Comparing Liquid Cooling Options
Going back to 1985, supercomputers have been immersed in liquid for more efficient cooling. Fast forward to today, and the ability to cool individual CPUs and GPUs with liquid has made its way into many data centre environments.
While there are a few methods to cool CPUs and GPUs with liquid technology, the following are most popular.
- Direct To Chip – In this method, the chilled liquid is pumped directly over the CPU. The warmer liquid is then pumped to a second CPU (in dual-socket systems) or back to a unit that will chill the warmer liquid. This method is most prevalent today and effectively removes heat from systems. Fan speeds can then be reduced, further decreasing the power needed in a data centre dedicated to the cooling of servers.
- Immersive – Full systems, unmodified, can be entirely immersed in non-conductive liquid. The entire system is typically lowered into a container that is filled with various types of liquids. As this surrounds the CPUs and GPUs, the heat is drawn away, the warmer liquid rises and is then cooled externally to the immersive tank. Immersion cooling is the most efficient way to cool modern high-performance servers.
- Rear Door Heat Exchanger (RDHx) – Rear doors can also be used to cool the hot exhaust air from the servers before the air enters the data centre (hot aisle). These rear doors contain both fans and cool liquid that – after hot air transfers its heat to the liquid – must be cooled externally through a heat exchanger. Although this method does not use liquid to cool the system directly, the use of liquid in the data centre cooling infrastructure is critical.
How Liquid Cooling Reduces OPEX
While data centre costs may vary based on several factors, the use of liquid cooling, specifically direct-to-chip, reduces OPEX in two ways. Firstly, it reduces the power each server uses due to lower fan speed requirements, while, secondly, it can decrease or remove entirely the use of Computer Room Air Conditioners (CRAC).
A quick comparison of some cost reduction metrics, comparing a rack of eight GPU servers with direct-to-chip liquid cooling vs traditional air cooling, demonstrates the cost efficiency provided by D2C solutions.

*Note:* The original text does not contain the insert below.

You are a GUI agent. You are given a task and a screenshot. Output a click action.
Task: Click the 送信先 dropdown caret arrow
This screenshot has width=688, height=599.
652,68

Calculations can be made to determine the cost savings of implementing a liquid cooling solution. First, add up the total power that the entire cluster (or rack) of servers is expected to use. Liquid cooled servers will not require that the fans be used as much, so this power outlay can be removed from the calculation.
The power usage effectiveness (PUE) of a data centre is critical for this calculation as well. A liquid cooled solution will have a much lower PUE, usually in the range of 1.10 - 1.15, while air cooled data centres will have a PUE of around 1.5 (at best).

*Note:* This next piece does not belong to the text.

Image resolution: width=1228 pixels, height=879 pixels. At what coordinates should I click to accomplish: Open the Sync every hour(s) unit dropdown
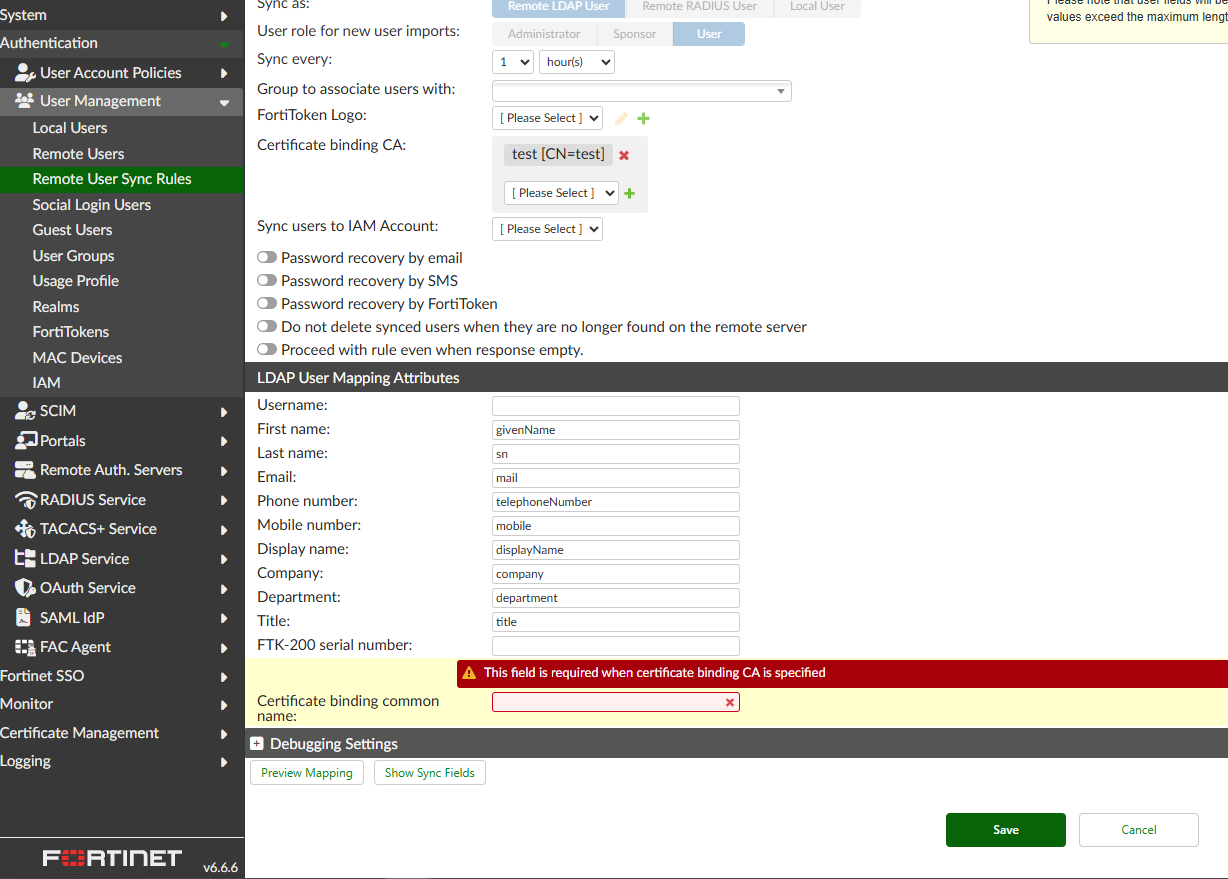[x=577, y=62]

Using these values – and understanding the cost of electricity based on the rate plan and geographical location – a comparison can be made as to the cost savings over a period of time between an air cooled and liquid cooled server rack. Some quick calculations show that, for a single rack of eight systems that each have two CPUs and eight GPUs per system, the cost saving over three years would be in the £32,000 to £36,000 range.
Making the right choice
Choosing the most appropriate liquid cooling technology, whether a D2C, Immersive or RDHx, depends on many factors. These include whether this is a retro-fit situation, for example, installing new and hotter servers into an existing rack.
An RDHx system would be the best choice for this environment. If new servers generate more than 1 KW of heat, then the D2C would be the best option, primarily when a server consists of dual CPUs and multiple GPUs.
An immersive cooling situation may be the best choice for environments where systems are expected to run very hot, and there may not be sufficient two-phase cooling for D2C or ultimate cooling.
For example, suppose a new physical data centre is being designed. In that case, the architects and building managers need to plan for the future and install options for the next generation of servers, which will undoubtedly be generating more heat.
Whatever the preferred solution, liquid cooling will ultimately become a critical technology to keep the latest and future generations of CPUs and GPUs within operating thermal envelopes.
While liquid cooling may be considered more justifiable for very high-end clusters today, upcoming CPUs and GPUs will undoubtedly require novel solutions to maximise performance from future microprocessors.